Les enjeux liés au retour du concept de frontière, dans un contexte international marqué par les tensions géopolitiques, les bouleversements migratoires et la montée en puissance des approches sécuritaires, ont été au cœur de débats scientifiques à Fès, lors de la deuxième édition du colloque international sur les études frontalières, organisé du 18 au 21 mai 2026 sous le thème « Frontières, murs et sécurité ».
Placée sous la modération de Saïd Saddiki, professeur de relations internationales à l’Université Sidi Mohamed Ben Abdellah (USMBA), la cérémonie d’ouverture a réuni plusieurs personnalités académiques et institutionnelles de premier plan.
Intervenant à cette rencontre, Driss El Yazami, président du Conseil de la communauté marocaine à l’étranger, a affirmé que la question des frontières occupe désormais une place croissante dans les débats publics. Il a souligné que la connexion numérique et l’intensification des échanges économiques ont engendré « l’illusion d’une disparition des frontières territoriales », une idée qui s’est heurtée à la réalité des mobilités humaines, « qu’elles soient encouragées ou combattues ».

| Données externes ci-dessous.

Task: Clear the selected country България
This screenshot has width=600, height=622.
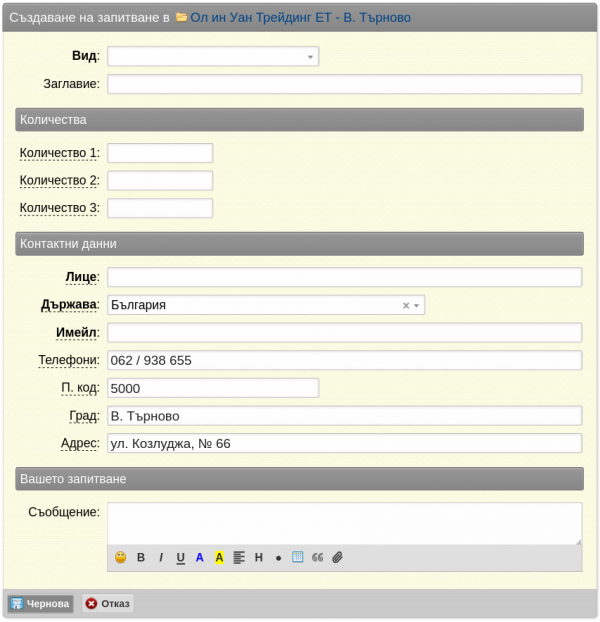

Face aux tentatives de passage irrégulier qui se poursuivent souvent dans des conditions éprouvantes, il a plaidé pour une recherche académique rigoureuse, rappelant que la frontière demeure une institution encadrée par le droit, et a insisté sur la nécessité de préserver les droits fondamentaux des personnes en situation de mobilité.

Une approche pluridisciplinaire du fait frontalier
Mustapha Ijjaali, président de l’Université Sidi Mohamed Ben Abdellah, a pour sa part inscrit ce colloque dans un contexte mondial caractérisé par le retour des nationalismes, les tensions géopolitiques et les défis du changement climatique. Il a appelé à dépasser la conception des frontières comme de simples lignes de démarcation pour les appréhender comme des espaces façonnés par l’histoire et l’expérience humaine.
Mohammed Bouzlafa, doyen de la Faculté des sciences juridiques, économiques et sociales de Fès, a quant à lui mis en avant l’importance de la recherche interdisciplinaire. La participation d’une centaine de chercheurs issus d’une trentaine de pays et de disciplines variées offre, selon lui, l’opportunité de construire une vision globale des phénomènes frontaliers en s’appuyant sur les perspectives des pays du Sud.
La conférence inaugurale a été assurée par deux universitaires britanniques de renom : Nick Megoran, professeur de géographie politique à l’Université de Newcastle, et Gabriela Garcia Garcia, chercheuse à l’Université de Surrey, spécialisée en mobilité et décolonisation des frontières.

Un réseau international en construction
Organisé à l’initiative du Laboratoire des études juridiques et politiques de l’USMBA, en partenariat avec la Chaire Raoul-Dandurand de l’Université du Québec à Montréal (UQAM), l’INALCO (Paris) et l’École des études transfrontalières de l’Université d’État d’Arizona, cet événement s’inscrit dans la continuité du premier colloque de Fès tenu en 2024, qui avait abouti à l’élaboration du « Programme de Fès pour les études frontalières ».
Le programme de cette édition comprend une série de panels couvrant des thématiques aussi diverses que la militarisation des frontières, les politiques d’externalisation des contrôles migratoires, les dynamiques coloniales et postcoloniales, ou encore l’impact des technologies numériques sur la gouvernance frontalière.